China sales fall short of Caterpillar forecasts

Source: Financial Times
By: 

Caterpillar, the world''s biggest maker of earthmoving equipment by revenues, said it had overestimated Chinese demand for construction equipment, adding that its inventories in the country were so high that it was now exporting machines to other developing countries where demand was tight.

The industrial bellwether said it was now expecting demand for construction equipment to decline in China this year, down from its prior forecast of growth of 5-10 per cent, a assessment that illustrates the difficulties facing industrial multinationals that have made big bets on the Chinese economy.

China makes up 10 per cent of Caterpillar''s business in Asia and 3 per cent of its overall sales. The development is a sharp reversal of fortunes for the company''s China operations, which have fuelled its profits in recent years as demand has been sluggish in developed economies.

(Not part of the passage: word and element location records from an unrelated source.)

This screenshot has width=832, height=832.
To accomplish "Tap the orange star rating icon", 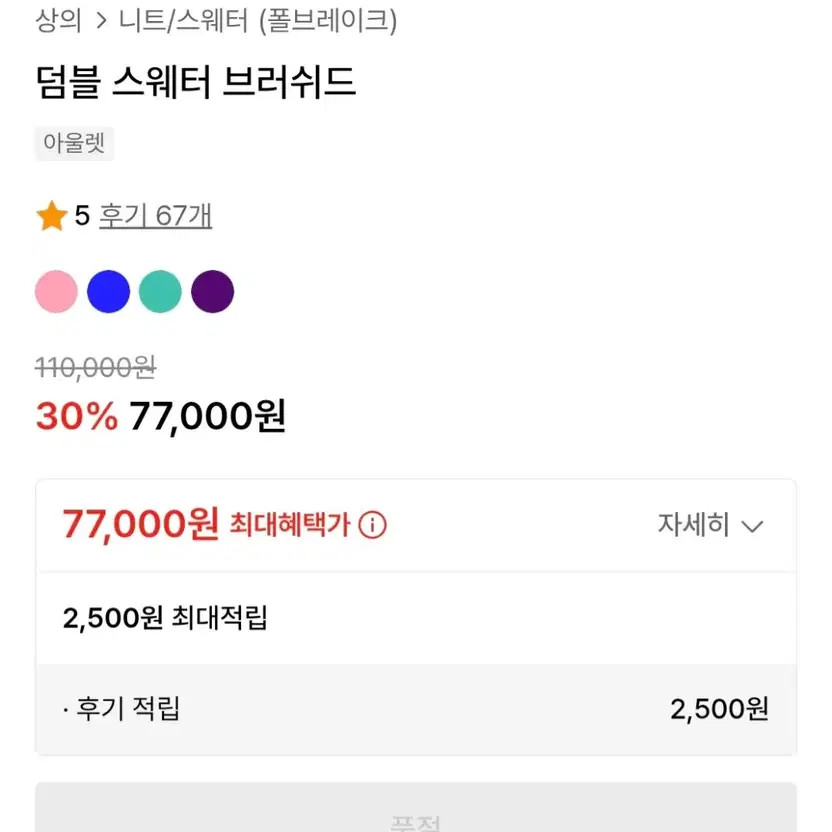I will click(x=51, y=216).
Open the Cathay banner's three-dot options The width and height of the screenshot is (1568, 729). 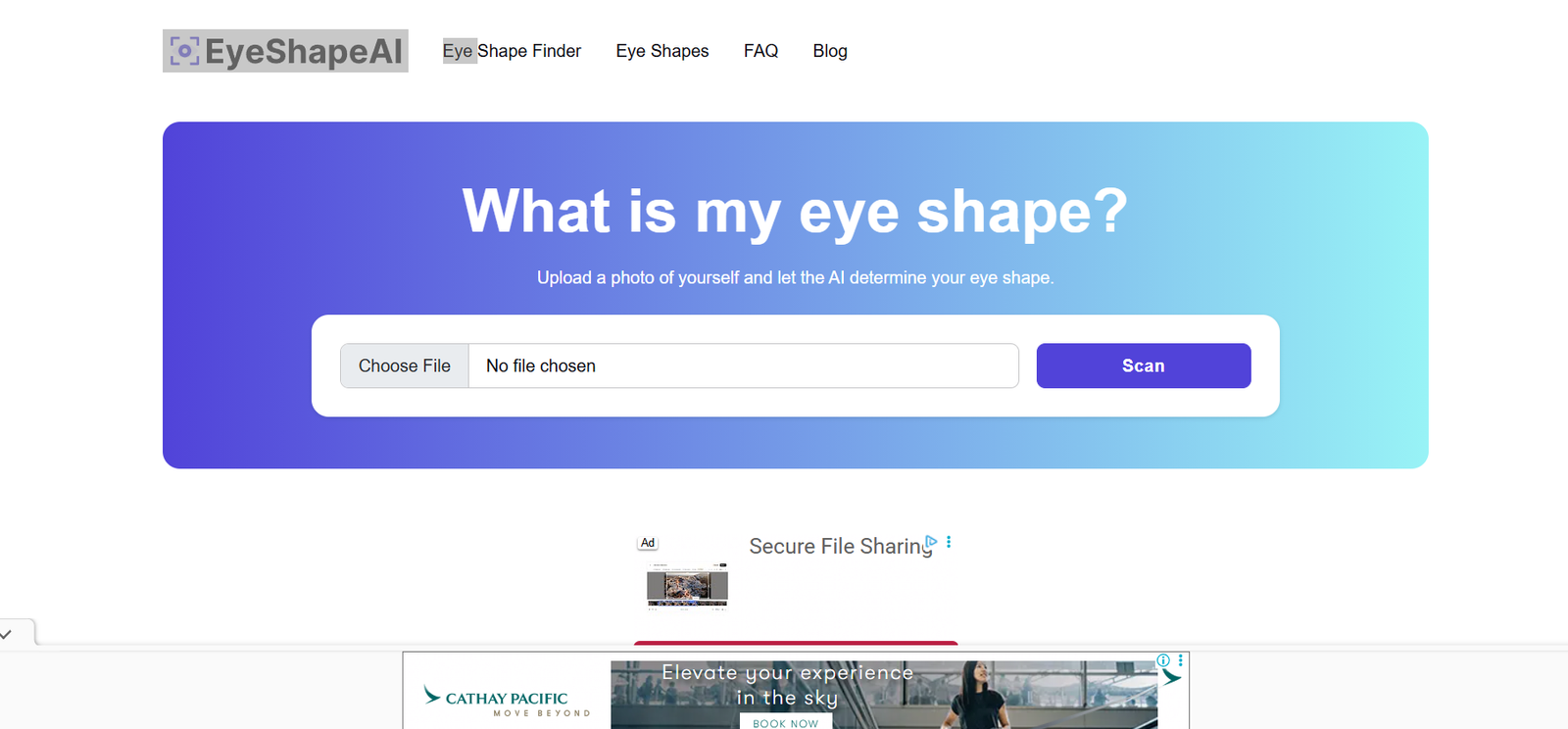(1181, 660)
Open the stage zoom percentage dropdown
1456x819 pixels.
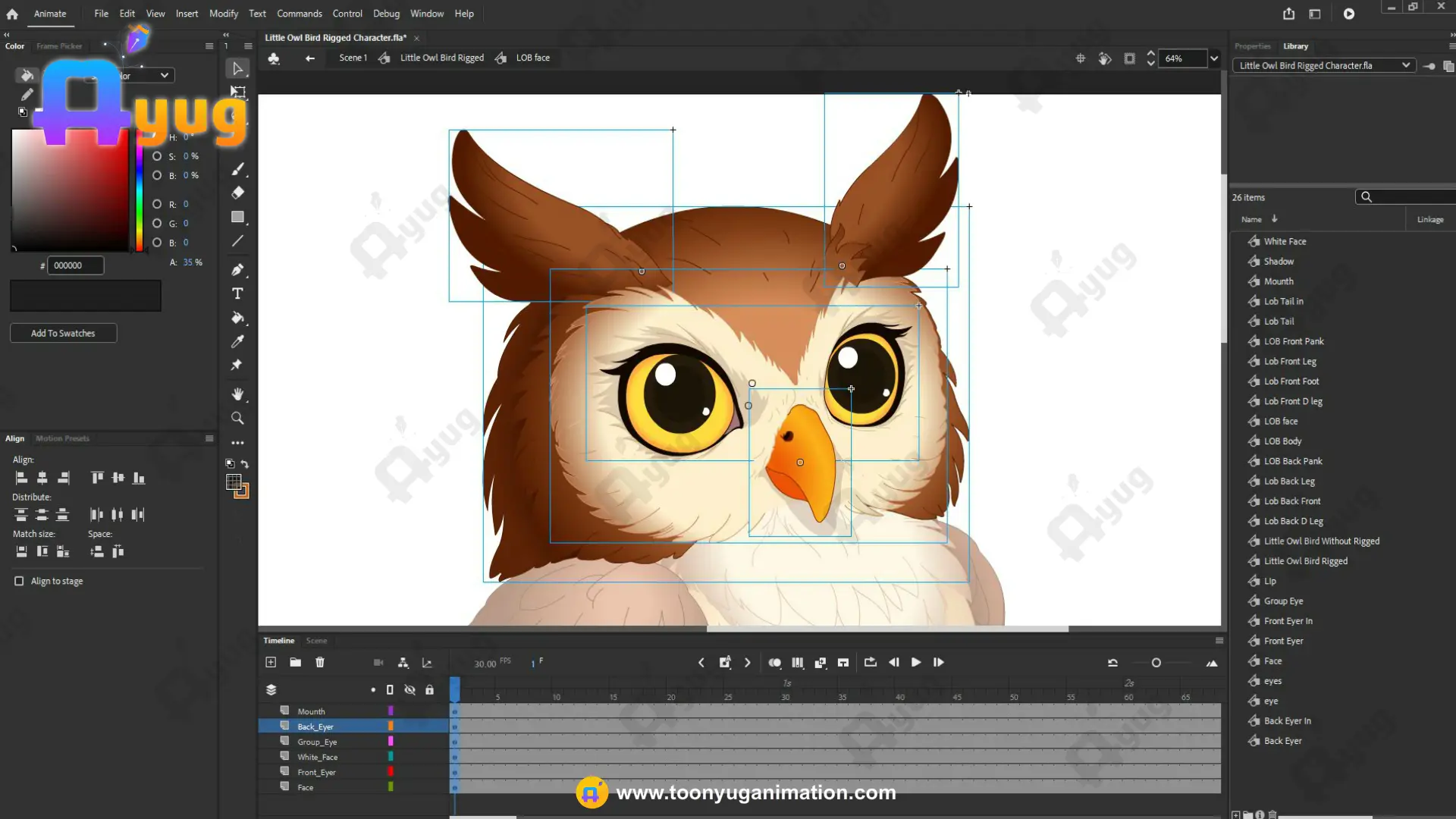tap(1214, 58)
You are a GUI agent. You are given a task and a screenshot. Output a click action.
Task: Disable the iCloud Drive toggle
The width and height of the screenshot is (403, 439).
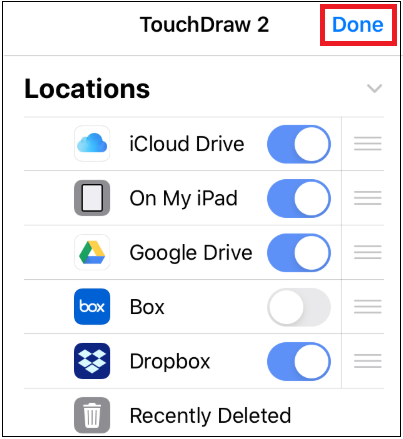pyautogui.click(x=299, y=144)
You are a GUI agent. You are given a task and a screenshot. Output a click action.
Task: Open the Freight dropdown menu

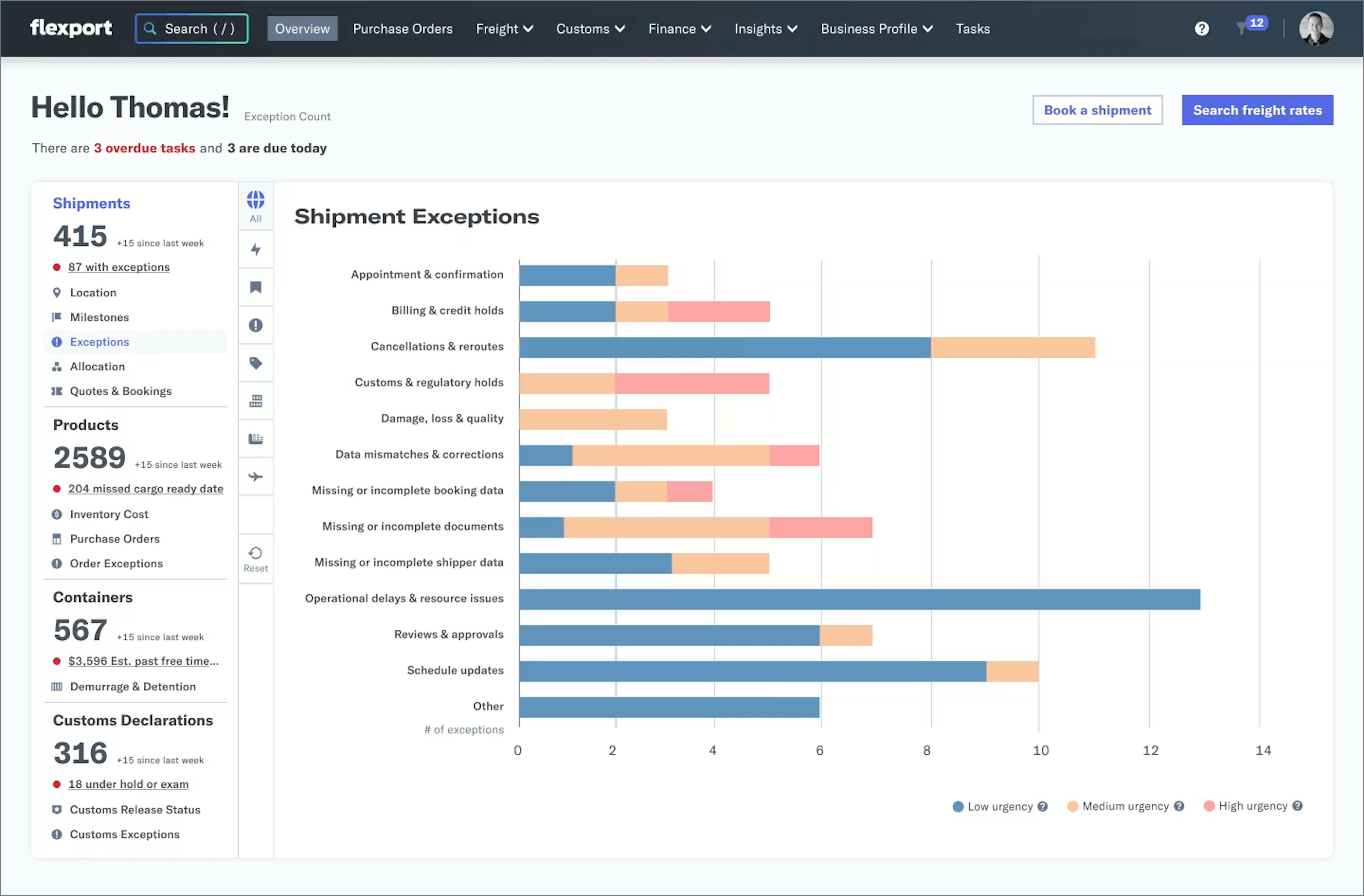pyautogui.click(x=504, y=28)
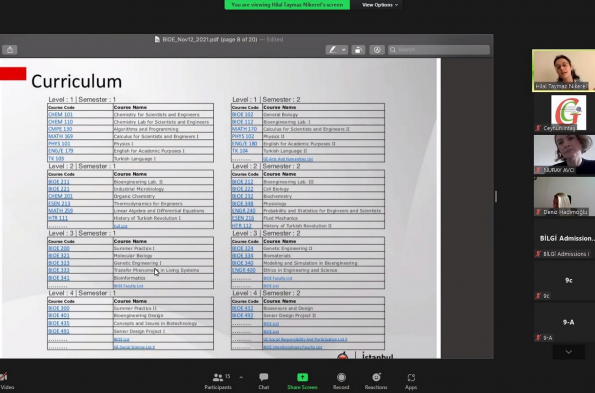Show more participants with down chevron
Viewport: 595px width, 393px height.
[568, 352]
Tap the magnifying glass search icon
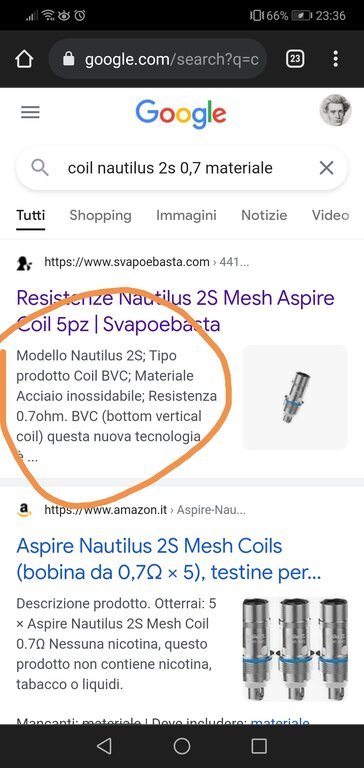 (40, 168)
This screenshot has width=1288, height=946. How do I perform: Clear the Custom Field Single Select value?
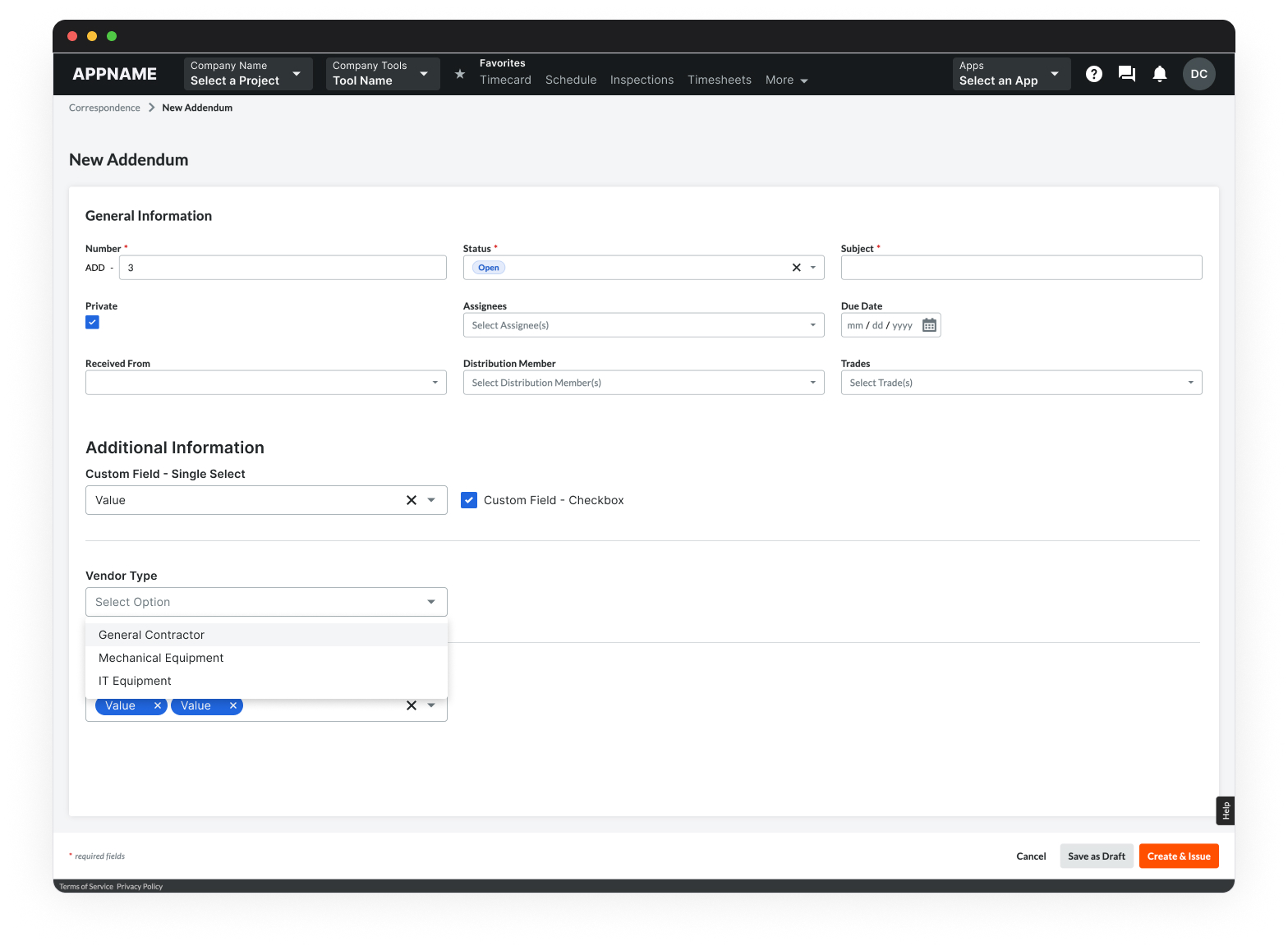point(412,500)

It also calls into question Caterpillar''s plan to ramp up capacity in China. The company has 16 manufacturing facilities in the country – the most recent of which opened only last month – with nine more under construction, most of them due to open this year. It also plans to double its China workforce from its current level of 11,000.

The company on Wednesday reiterated those plans. Doug Oberhelman, chief executive, said, "Our mid- to long-term forecast has not changed."

The industrial bellwether said stronger than expected demand in the US though would offset the weakness in China as well as Brazil.

It said the US recovery was entrenched and raised its forecast of new home construction as it reported profits for the first quarter that were well ahead of Wall Street expectations. Caterpillar also raised its full-year profits outlook.

Caterpillar shares however were trading down 5 per cent at $103 by early afternoon in New York however as investors focused on the China market news.

The company earned a record net profit of $1.59bn or $2.37 a share in the quarter, up from $1.23bn or $1.84 a share a year ago and above analysts'' average forecasts of about $2.13 a share, boosted by acquisitions and strong sales of mining equipment.

The company raised its profit outlook for 2012 to $9.50 a share at the midpoint of its $68bn-$72bn forecast for sales and revenues.

The prior outlook was for about $9.25 a share.

Mr Oberhelman said much of the demand in the US was accounted for by resource and construction companies replacing ageing machinery.

Ed Rapp, chief financial officer, told the FT Caterpillar plans to export 2,300 excavators from China to other emerging markets, principally the Middle East but also Africa, eastern Europe and Latin America.

"The primary focus we''ve had for our manufacturing facilities in China is to build for China," said Mr Rapp. "However, we are now diverting units out of China." He said the company last did so at the time of the China''s 2004-05 economic slowdown.

"CAT built inventory in China for a sales ramp that did not materialise," Rob Wertheimer, an analyst at Vertical Research Partners, wrote in a research note.